Nevertheless, I will tell you in no uncertain terms that I learned how to pay attention to detail, and multi-task without even a second thought. It has stayed with me long after the beatings.
What is the most rewarding aspect of your job?
Currently as the Chief, Policy and Programs for United States Forces Korea, I get to make a difference in people’s quality of life.
Some of the programs that are under my supervision include: Education and Schools, the Sexual Assault Prevention and Reporting Program, Prevention of Trafficking in Persons and Prostitution, Living Allowances (Cost of Living/ Overseas Housing/ Moving in Expenses), and The Combined Federal Campaign Charitable Program. It is very rewarding to see your efforts make a positive difference in people’s lives. It encourages you to want do more and make every effort to succeed on people’s behalf.
What is your approach to your daily life?
I like to think that when I put my head down at night, I have lived each day to the fullest. Having been around the block a few times now, I have come to realise that there are going to be good days and bad days- but most importantly- the good out number the bad.
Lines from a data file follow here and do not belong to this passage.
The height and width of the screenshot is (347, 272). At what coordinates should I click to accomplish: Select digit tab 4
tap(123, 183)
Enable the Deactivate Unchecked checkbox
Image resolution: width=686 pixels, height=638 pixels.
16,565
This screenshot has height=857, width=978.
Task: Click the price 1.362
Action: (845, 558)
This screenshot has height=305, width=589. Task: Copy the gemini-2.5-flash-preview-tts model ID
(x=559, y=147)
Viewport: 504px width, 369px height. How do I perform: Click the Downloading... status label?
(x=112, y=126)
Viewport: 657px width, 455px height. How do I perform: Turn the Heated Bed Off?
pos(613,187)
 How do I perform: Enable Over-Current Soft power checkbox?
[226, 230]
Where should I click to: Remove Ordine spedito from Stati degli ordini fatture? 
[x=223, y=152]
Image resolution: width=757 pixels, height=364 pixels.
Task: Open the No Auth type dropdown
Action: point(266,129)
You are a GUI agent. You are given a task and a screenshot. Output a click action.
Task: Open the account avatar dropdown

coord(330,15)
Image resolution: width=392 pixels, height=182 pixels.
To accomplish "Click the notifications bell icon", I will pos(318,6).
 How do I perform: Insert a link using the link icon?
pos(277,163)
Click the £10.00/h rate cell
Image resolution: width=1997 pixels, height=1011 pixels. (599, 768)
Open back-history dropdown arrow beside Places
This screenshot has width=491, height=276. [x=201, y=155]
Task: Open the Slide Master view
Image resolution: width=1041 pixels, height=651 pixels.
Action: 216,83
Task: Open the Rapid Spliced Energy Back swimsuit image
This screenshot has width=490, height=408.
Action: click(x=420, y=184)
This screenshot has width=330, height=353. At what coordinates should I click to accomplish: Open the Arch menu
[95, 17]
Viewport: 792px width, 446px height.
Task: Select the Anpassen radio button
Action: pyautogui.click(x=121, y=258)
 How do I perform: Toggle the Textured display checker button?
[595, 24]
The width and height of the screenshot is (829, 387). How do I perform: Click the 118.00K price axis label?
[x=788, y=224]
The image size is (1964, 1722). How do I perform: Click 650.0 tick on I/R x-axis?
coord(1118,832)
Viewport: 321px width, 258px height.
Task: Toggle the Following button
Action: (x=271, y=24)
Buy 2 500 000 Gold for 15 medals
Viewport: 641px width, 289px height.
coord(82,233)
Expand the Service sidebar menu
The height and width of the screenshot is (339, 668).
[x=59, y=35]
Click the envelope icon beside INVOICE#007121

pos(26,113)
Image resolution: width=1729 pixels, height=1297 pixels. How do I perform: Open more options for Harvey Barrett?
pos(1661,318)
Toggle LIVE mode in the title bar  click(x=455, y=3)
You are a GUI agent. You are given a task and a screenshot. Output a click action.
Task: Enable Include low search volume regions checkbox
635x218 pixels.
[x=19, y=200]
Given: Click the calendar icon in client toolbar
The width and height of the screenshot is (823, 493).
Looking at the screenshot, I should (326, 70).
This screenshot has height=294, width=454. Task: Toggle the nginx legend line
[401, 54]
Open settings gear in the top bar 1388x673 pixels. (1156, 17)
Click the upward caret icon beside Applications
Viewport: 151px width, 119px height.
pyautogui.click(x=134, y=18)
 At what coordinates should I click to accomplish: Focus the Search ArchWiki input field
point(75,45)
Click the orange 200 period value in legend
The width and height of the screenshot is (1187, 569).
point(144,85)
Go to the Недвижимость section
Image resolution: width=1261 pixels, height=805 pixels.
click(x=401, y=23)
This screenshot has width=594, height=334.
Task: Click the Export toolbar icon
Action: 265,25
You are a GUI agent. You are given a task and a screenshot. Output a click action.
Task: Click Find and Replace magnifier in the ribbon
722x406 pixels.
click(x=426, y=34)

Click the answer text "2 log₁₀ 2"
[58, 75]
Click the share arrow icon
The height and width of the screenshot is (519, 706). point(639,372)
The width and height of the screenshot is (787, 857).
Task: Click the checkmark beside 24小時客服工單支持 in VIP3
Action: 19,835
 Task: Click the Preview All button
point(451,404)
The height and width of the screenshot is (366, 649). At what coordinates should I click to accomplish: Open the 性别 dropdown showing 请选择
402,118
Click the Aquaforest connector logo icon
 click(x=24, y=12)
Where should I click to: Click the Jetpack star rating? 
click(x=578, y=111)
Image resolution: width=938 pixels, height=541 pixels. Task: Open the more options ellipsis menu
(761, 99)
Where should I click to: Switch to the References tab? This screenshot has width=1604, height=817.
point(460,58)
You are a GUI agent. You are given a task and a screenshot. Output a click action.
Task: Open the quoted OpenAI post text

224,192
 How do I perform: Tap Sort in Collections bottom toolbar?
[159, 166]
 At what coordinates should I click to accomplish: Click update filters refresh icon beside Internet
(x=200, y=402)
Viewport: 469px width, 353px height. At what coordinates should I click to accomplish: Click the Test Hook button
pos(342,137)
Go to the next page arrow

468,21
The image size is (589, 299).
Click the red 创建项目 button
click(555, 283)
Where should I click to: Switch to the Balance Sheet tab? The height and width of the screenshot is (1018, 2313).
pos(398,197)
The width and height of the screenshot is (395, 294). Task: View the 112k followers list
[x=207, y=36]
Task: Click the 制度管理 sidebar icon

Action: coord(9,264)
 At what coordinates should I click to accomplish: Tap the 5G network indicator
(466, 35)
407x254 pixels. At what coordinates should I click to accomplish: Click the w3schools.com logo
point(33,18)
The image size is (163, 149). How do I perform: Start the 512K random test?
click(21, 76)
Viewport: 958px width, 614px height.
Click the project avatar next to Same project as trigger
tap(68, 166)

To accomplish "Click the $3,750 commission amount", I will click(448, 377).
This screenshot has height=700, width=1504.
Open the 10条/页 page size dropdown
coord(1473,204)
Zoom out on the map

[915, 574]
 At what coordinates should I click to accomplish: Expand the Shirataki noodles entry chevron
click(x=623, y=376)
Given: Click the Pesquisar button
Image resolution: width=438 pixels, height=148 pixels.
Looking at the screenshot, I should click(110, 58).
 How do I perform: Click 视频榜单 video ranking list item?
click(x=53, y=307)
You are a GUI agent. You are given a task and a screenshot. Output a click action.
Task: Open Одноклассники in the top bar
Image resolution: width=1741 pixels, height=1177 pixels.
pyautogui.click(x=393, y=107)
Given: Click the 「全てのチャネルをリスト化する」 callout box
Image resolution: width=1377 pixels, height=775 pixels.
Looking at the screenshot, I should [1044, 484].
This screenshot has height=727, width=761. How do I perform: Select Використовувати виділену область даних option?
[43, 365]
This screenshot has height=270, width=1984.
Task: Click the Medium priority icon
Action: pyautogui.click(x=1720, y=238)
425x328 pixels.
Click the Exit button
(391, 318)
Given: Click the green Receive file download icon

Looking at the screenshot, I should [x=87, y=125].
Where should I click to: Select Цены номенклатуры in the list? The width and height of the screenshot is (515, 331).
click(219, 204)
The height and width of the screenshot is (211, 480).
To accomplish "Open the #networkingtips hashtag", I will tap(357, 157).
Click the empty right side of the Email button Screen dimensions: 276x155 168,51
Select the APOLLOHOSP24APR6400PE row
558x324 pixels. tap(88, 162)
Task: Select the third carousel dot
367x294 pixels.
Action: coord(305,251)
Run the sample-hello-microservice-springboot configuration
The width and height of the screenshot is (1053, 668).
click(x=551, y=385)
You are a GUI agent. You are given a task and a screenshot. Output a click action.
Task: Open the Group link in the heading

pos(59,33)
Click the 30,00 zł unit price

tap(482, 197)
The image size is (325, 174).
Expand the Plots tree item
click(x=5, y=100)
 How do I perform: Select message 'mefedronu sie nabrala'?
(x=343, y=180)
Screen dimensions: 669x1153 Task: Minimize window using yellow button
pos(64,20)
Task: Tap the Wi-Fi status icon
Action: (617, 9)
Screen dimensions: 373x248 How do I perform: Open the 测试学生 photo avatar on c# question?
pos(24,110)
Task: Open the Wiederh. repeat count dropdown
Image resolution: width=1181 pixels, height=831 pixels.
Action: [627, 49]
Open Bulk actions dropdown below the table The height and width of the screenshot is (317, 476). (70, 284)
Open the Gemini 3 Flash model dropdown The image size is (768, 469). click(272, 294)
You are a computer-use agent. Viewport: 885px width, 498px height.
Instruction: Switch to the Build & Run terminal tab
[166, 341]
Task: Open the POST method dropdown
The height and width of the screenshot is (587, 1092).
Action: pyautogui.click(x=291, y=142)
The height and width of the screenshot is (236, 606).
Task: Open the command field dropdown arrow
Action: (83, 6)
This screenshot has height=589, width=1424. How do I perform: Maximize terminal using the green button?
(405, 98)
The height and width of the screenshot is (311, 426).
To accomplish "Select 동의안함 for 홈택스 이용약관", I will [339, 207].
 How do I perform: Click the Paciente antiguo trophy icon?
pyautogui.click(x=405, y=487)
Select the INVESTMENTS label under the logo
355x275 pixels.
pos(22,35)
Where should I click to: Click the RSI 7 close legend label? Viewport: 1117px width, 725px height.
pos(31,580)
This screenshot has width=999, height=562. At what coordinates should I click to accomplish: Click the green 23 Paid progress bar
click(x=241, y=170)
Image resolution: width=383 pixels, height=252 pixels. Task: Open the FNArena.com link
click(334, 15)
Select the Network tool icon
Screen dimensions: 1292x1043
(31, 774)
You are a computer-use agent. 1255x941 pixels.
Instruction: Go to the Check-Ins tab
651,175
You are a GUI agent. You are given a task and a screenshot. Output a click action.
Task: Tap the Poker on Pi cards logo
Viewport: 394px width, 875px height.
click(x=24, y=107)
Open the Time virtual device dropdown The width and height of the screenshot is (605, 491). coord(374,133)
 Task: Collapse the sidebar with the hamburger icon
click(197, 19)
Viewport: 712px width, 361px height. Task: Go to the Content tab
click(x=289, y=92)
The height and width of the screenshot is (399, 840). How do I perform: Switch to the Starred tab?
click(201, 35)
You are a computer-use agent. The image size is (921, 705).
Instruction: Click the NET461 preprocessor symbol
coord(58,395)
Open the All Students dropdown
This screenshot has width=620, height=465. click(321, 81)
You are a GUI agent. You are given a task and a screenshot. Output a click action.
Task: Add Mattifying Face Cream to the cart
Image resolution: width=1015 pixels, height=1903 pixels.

Some folks fail to realise this, and tend focus on the bad. I try to enjoy each day, and when things are tough or not going so well, I focus on overcoming whatever challenge or hurdle I am confronted with. I have always had a positive approach to life; it was paramount in my living through some of the deployments and challenges in my military career.
Some of this you are possibly born with, but some of it is acquired. Although I would not say I had a hard life growing up in Waterford, Ireland in the 60’s- it certainly was not easy, and nothing was handed to you. You took nothing for granted, and when the sun came out, you appreciated it.
So I think to answer the question- my approach is to take nothing for granted and appreciate what you have- and if you can give someone else a leg up, why not do so.
What would you say to young people- or indeed people in general- who perhaps find themselves at a crossroads, or are unsure as to what path to take when considering their futures?
Crossroads, I love that term. I think it is such an exciting prospect.
Most folks find themselves at a crossroads and there are many means by which they arrive there.
It can be through sheer determination to affect a change in your life, your surroundings or your relationships. It can be as a result of facing into a challenge to break free of your comfort zone, and step out onto the thin ice. It can be due to having a deep dissatisfaction with your lot but trying to find the courage to break free- which is not always easy when your head is down.
The more you have- the more you have to lose and the harder it is to affect change by rolling the dice. Others feel challenged to come to the crossroads- primarily out of ignorance or uncertainty. They sense there is something better or different out there, but they just don’t know what it is- fear of the unknown perhaps- and are somehow compelled or drawn to it, like moths to a flame.
I think the central theme in all of this is courage. In each instance, I believe it takes courage to bring about change in your life.
I can give you 50 good reasons why I should not have left Ireland 30 years ago, but I was spurred on by one reason and one reason alone- I believed there was something out there for me, something good, something positive. There was something out there that would define me, more than all I had achieved up to that point.
From this inner belief, I found the courage to leave. Irish people tend to fall out the window and land on the roof, and my decision proved to be a good one.
What would I say to folks considering change now? Find the courage to do so from within; you have the rest of your life to regret it.
I will leave you with a quote from GEN George S. Patton.
‘Accept the challenges, so that you may feel the exhilaration of victory.’